*TESTO FORNITO:*
□ □ □ □ □ □ □

Il Consiglio di Stato, con la Decisione del 9 giugno 2008 n. 2838, rilevare che, sul piano processuale, qualora il giudice amministrativo in sede cautelare sospenda gli effetti di un diniego e l’Amministrazione conferma il provvedimento negativo oppure emana un atto consequenziale adeguandosi al contenuto dell’ordinanza cautelare, non è in alcun modo configurabile l’improcedibilità del ricorso o la cessazione della materia del contendere, rispettivamente, se il successivo atto sia sfavorevole o favorevole all’originario ricorrente, salvo particolari disposizioni di legge. Sul piano sostanziale l’adozione non spontanea dell’atto consequenziale, con cui l’Amministrazione si limita a dare esecuzione all’ordinanza di sospensione degli effetti di un diniego, non comporta la revoca del precedente provvedimento sospeso ed ha una rilevanza provvisoria, in attesa che la sentenza di merito accerti se il provvedimento sospeso sia o meno legittimo.
In altri termini, quindi, è ovvio che la dovuta esecuzione di un’ordinanza cautelare non comporta la sopravvenuta irrilevanza del provvedimento sospeso e l’estinzione del giudizio pendente, salvo il caso in cui il contenuto della motivata ordinanza cautelare sia tanto condiviso dall’Amministrazione, da indurre questa a ritirare il precedente provvedimento già sospeso, sostituendolo in sede di autotutela con un nuovo atto, senza attendere il giudicato sul suo prevedibile annullamento. Per cui, l’improcedibilità del ricorso può discendere solo dall’adozione da parte dell’Amministrazione di provvedimenti diversi ed ulteriori rispetto a quelli imposti dalla necessità di dare esecuzione alla misura cautelare; per contro, la mera esecuzione di un provvedimento cautelare, non presentando profili di discrezionalità nell’an, non comporta il venir meno della res litigiosa.
Emiliana Matrone
Consiglio di Stato – Decisione 9 giugno 2008 , n. 2838 REPUBBLICA ITALIANA
IN NOME DEL POPOLO ITALIANO
Il Consiglio di Stato in sede giurisdizionale, (Quinta Sezione) ha pronunciato la seguente
DECISIONE
sul ricorso in appello n. 4014/2007, proposto dalla S. e dalla Impresa F., rappresentate e difese dagli avv.ti Enrico Bastreri e Massimo Morelli, con domicilio eletto in Roma, Via Paolo Emilio, 26 presso il secondo;
contro
la Provincia di Genova, rappresentata e difesa dagli avv.ti Gabriele Pafundi e Roberto Giovanetti, con domicilio eletto in Roma, V. Giulio Cesare, 14 sc A/4, presso il primo;
e nei confronti
della E. S.r.l., rappresentata e difesa dagli avv.ti Alessandro Alessandri e Mauro Ciani, con domicilio eletto in Roma, Piazza dei Carracci, 1 presso il primo;
per la riforma
della sentenza del TAR Liguria – Genova: Sezione II n. 646/2007, resa tra le parti, concernente appalto per lavori edili nuova accademia del mare;
Visto l’atto di appello con i relativi allegati;
Visti gli atti di costituzione in giudizio della Provincia di Genova e della E. S.r.l.;
Viste le memorie difensive;
Visti gli atti tutti della causa;
Visto l’art.23 bis comma sesto della legge 6 dicembre 1971, n. 1034, introdotto dalla legge 21 luglio 2000, n. 205;
Alla pubblica udienza del 15 Gennaio 2008, relatore il Consigliere Aniello Cerreto ed udito, altresì, l’avv. Pafundi;
Visto il dispositivo di decisione n. 3/2008;
Considerato in fatto ed in diritto quanto segue:
FATTO e DIRITTO
1.Con la sentenza gravata, il TAR ha rigettato il ricorso proposto dalla S. avverso gli atti di gara per l’appalto dei lavori per l’inserimento della Nuova Accademia del Mare presso l’Istituto Marco Polo (Lotto 2°), di cui alla determinazione conclusiva della provincia di Genova in data 8.2.2007, con la quale l’interessata veniva esclusa dalla gara e veniva effettuata l’aggiudicazione a favore della società E..

□ □ □ □ □ □ □

*MATERIALE:*
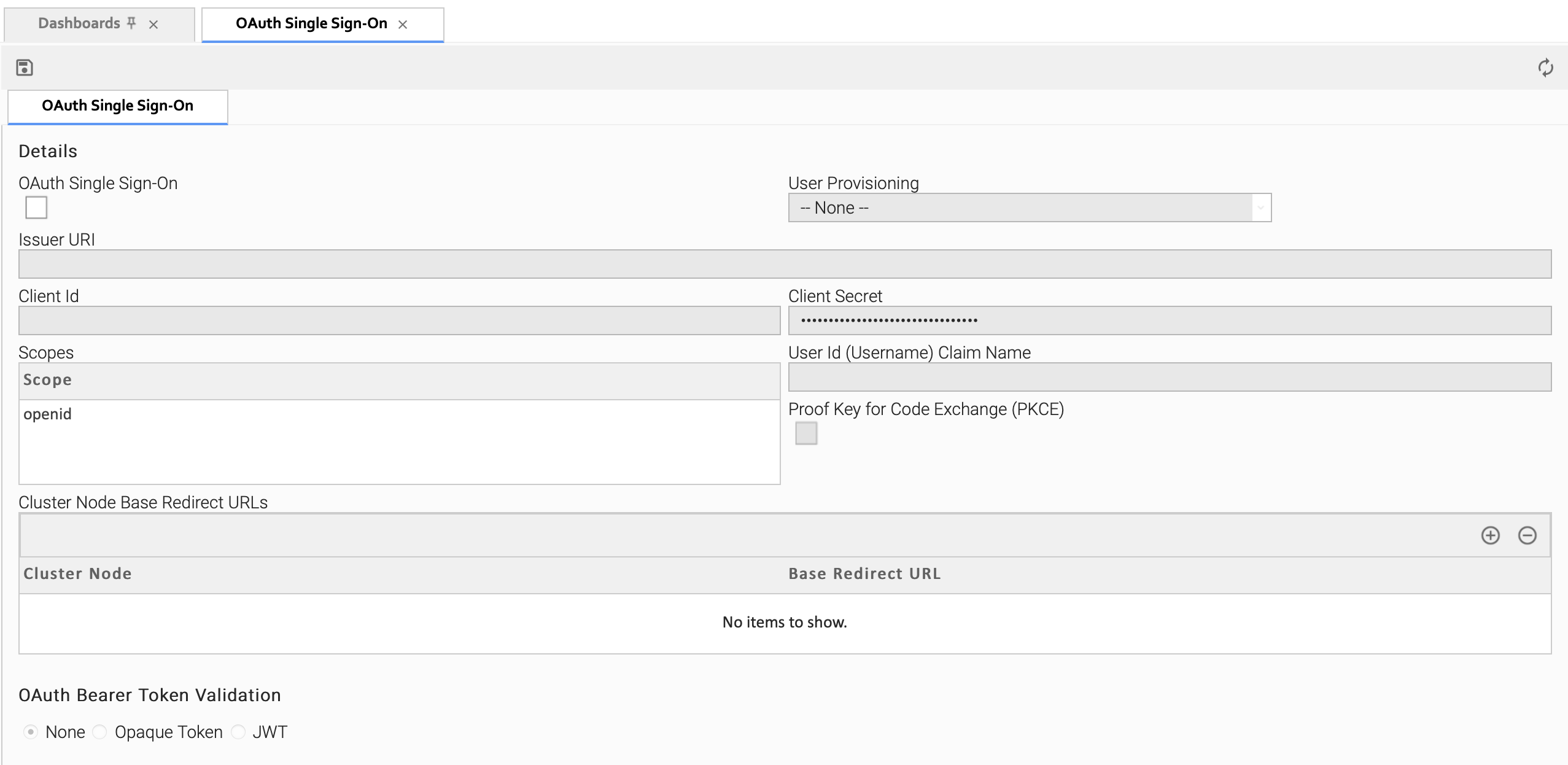The height and width of the screenshot is (765, 1568).
Task: Click the Client Id input field
Action: (x=399, y=320)
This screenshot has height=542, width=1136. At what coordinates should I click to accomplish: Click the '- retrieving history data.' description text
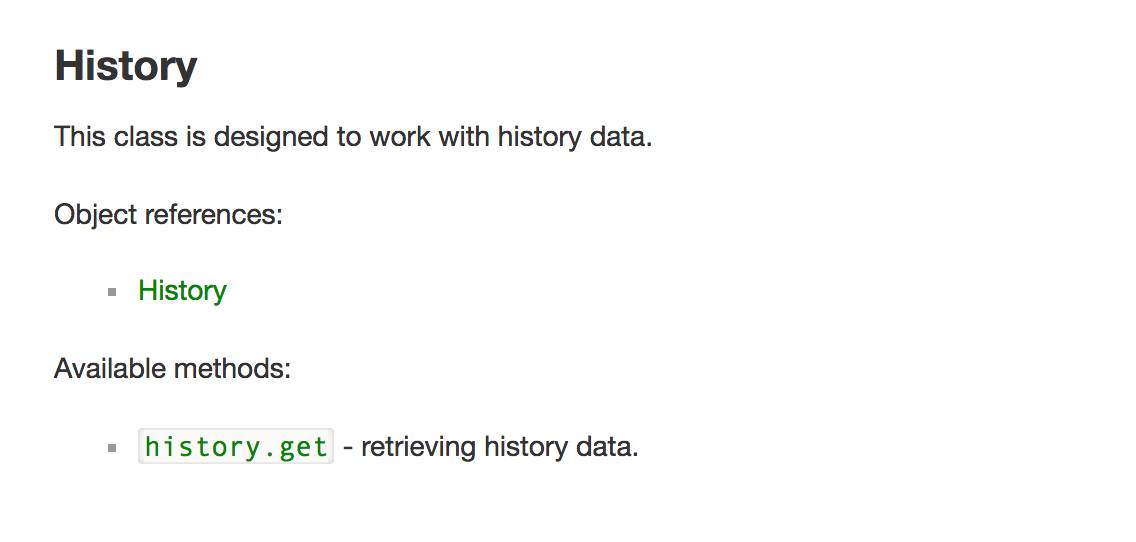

□ □ □ □ □ □ □

*RICHIESTA 1:* Trascrivi parola per parola il passo del testo fornito che va da "In altri termini, quindi, è" a "della res litigiosa.".
*RICHIESTA 2:* Rendi in inglese questa frase del testo fornito: «Sul piano sostanziale l’adozione non spontanea dell’atto consequenziale, con cui l’Amministrazione si limita a dare esecuzione all’ordinanza di sospensione degli effetti di un diniego, non comporta la revoca del precedente provvedimento sospeso ed ha una rilevanza provvisoria, in attesa che la sentenza di merito accerti se il provvedimento sospeso sia o meno legittimo.»

*RISULTATO FINALE 1:*
In altri termini, quindi, è ovvio che la dovuta esecuzione di un’ordinanza cautelare non comporta la sopravvenuta irrilevanza del provvedimento sospeso e l’estinzione del giudizio pendente, salvo il caso in cui il contenuto della motivata ordinanza cautelare sia tanto condiviso dall’Amministrazione, da indurre questa a ritirare il precedente provvedimento già sospeso, sostituendolo in sede di autotutela con un nuovo atto, senza attendere il giudicato sul suo prevedibile annullamento. Per cui, l’improcedibilità del ricorso può discendere solo dall’adozione da parte dell’Amministrazione di provvedimenti diversi ed ulteriori rispetto a quelli imposti dalla necessità di dare esecuzione alla misura cautelare; per contro, la mera esecuzione di un provvedimento cautelare, non presentando profili di discrezionalità nell’an, non comporta il venir meno della res litigiosa.

*RISULTATO FINALE 2:* On the substantive level, the non-spontaneous adoption of the consequential act, by which the Administration merely gives effect to the order suspending the effects of a refusal, does not entail the revocation of the earlier suspended measure and has provisional relevance, pending the judgment on the merits that will determine whether or not the suspended measure is lawful.